#### [WRITTEN REQUEST]
Rewrite the lines between the one holding "Tư vấn miễn phí (65, 978)" and the one holding "Googlem (204, 80)", inclusive, replacing "Locate" with "Find" and leaving everything else unchanged. Give only those lines.

[Part of a data file]
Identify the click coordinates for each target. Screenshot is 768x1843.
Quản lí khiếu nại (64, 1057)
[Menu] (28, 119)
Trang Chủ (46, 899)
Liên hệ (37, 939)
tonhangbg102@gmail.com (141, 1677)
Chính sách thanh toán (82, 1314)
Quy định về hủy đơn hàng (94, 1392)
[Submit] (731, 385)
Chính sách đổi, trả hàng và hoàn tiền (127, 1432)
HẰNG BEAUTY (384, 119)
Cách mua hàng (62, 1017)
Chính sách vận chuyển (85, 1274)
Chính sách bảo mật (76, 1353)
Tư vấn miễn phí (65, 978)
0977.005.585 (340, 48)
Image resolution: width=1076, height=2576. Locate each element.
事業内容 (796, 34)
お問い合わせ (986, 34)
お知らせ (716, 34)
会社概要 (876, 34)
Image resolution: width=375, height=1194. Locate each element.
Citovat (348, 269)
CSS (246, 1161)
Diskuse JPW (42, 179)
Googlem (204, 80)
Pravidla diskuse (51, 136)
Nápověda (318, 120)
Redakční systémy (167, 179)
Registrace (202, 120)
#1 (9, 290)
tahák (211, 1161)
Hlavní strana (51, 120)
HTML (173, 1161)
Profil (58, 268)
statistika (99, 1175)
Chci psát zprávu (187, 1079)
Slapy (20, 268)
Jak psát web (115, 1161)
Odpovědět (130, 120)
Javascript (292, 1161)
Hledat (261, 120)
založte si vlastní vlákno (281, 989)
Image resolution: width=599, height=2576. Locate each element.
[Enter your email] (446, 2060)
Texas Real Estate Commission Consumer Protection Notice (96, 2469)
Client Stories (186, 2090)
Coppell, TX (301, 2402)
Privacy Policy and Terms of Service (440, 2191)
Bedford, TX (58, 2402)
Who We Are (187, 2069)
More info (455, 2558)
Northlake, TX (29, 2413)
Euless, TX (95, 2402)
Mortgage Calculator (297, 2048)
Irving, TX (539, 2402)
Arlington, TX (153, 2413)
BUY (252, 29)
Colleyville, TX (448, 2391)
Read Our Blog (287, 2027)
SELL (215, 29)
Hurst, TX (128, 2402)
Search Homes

#### [EXPECTED OUTPUT]
Tư vấn miễn phí (65, 978)
0977.005.585 (340, 48)
Image resolution: width=1076, height=2576. Find each element.
事業内容 (796, 34)
お問い合わせ (986, 34)
お知らせ (716, 34)
会社概要 (876, 34)
Image resolution: width=375, height=1194. Find each element.
Citovat (348, 269)
CSS (246, 1161)
Diskuse JPW (42, 179)
Googlem (204, 80)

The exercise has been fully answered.